The combination of no employee health policy, no illness reporting, and improper handwashing is what public health officials describe as the conditions that precede outbreaks, not just individual cases. Norovirus, which causes roughly 20 million illnesses in the United States each year, spreads most efficiently when a sick food worker handles ready-to-eat food with contaminated hands. A written health policy requiring workers to report symptoms is the checkpoint designed to catch that before it happens. This facility had none.
Improperly stored toxic chemicals represent a separate and immediate hazard. A cleaning product stored next to or above food, or in an unlabeled container, can cause acute poisoning if it contaminates an ingredient or gets mistaken for a food-safe product.
The Longer Record
The April 28 inspection was not an anomaly. State records show 34 inspections on file for I Love NY Pizza, with 449 total violations documented across that history.
The most recent prior inspection, on December 22, 2025, produced 8 high-severity and 2 intermediate violations. Before that, on June 13, 2025, inspectors cited the restaurant for 13 high-severity and 3 intermediate violations, the highest single-visit count in the recent record. A follow-up visit five days later, on June 17, still found 6 high-severity violations, and a second follow-up on June 18 found 4 more high-severity violations.
January 2025 showed the same pattern: a January 21 inspection found 12 high-severity violations, and a follow-up on January 30 still produced 4 high-severity citations. The facility has never been emergency-closed.
The Pattern
What the inspection history shows is not a restaurant that occasionally falls short. It is a restaurant that has been cited for high-severity violations in every inspection on record across more than a year, including multiple instances where follow-up visits found additional high-severity problems after the original inspection.

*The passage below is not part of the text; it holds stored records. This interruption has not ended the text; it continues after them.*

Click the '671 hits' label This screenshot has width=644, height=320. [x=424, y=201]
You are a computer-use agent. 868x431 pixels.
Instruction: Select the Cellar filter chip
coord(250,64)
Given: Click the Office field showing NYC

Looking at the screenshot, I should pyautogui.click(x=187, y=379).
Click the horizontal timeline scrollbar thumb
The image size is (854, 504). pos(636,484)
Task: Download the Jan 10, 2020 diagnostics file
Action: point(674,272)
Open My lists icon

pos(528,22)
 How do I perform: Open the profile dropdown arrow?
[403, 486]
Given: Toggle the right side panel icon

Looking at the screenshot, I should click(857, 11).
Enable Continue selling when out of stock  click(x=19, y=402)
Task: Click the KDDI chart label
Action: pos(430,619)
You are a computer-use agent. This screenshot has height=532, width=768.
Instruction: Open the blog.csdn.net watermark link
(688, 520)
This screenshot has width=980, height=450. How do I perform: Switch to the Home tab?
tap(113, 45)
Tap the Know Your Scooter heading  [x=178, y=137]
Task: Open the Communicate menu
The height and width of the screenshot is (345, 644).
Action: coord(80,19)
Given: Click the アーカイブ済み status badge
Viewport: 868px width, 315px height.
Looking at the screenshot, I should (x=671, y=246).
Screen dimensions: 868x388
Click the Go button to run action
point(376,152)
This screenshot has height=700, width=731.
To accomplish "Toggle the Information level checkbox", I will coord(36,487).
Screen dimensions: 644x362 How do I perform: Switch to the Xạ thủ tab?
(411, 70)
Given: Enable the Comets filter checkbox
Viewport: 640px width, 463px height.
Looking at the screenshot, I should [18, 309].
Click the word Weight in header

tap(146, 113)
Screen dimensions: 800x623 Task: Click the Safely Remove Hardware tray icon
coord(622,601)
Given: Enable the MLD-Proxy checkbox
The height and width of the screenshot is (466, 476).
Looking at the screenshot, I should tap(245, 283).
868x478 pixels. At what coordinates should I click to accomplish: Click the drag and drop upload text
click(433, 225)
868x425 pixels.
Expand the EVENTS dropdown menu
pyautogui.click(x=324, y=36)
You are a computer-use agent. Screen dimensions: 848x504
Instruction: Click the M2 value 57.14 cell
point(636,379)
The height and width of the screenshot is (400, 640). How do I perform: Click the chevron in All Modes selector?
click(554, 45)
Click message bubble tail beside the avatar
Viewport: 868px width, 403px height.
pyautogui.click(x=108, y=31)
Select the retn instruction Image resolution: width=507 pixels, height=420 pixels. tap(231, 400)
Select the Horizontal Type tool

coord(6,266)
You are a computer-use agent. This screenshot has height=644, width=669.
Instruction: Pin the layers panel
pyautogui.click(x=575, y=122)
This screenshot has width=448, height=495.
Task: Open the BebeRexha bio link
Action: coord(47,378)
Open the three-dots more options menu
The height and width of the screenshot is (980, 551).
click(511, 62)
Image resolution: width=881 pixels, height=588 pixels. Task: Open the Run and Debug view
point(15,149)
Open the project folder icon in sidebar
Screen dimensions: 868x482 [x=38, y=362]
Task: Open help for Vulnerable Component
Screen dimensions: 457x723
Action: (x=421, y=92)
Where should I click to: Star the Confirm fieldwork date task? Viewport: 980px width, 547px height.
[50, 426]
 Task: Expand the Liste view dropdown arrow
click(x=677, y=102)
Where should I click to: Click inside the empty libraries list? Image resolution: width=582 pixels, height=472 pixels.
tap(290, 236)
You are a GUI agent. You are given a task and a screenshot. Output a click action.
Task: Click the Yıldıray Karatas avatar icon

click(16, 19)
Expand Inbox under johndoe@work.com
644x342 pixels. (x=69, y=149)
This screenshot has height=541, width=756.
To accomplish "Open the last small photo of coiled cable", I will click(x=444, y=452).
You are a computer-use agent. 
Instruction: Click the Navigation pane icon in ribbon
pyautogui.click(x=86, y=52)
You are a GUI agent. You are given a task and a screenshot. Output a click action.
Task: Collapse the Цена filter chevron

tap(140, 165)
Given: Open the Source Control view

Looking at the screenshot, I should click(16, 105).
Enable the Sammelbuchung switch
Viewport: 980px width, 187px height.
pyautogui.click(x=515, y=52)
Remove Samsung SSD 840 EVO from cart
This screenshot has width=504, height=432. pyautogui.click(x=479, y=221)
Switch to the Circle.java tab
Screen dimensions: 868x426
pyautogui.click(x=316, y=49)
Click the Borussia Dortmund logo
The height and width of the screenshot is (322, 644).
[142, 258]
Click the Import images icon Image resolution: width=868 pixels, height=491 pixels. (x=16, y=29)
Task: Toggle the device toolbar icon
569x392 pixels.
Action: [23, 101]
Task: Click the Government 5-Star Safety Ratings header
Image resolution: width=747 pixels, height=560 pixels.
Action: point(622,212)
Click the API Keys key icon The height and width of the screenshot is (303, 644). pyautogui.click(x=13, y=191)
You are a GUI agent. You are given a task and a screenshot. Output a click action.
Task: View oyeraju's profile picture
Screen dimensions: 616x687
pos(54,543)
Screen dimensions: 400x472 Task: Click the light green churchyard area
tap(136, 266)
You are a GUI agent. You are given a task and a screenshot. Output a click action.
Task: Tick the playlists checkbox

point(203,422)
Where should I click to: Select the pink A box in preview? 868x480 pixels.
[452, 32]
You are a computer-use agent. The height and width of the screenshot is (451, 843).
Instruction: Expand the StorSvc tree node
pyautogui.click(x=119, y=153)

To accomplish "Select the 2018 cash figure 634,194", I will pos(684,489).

The April 28 visit produced the second-highest single-visit high-severity count in the recent record, behind only the June 2025 inspection. The violations this time included categories, such as unapproved food sourcing, no illness policy, and improperly stored chemicals, that represent systemic failures rather than isolated lapses.
After 34 inspections, 449 documented violations, and a visit that found ten high-severity problems in a single afternoon, I Love NY Pizza on Cagan Park Avenue was still open for business.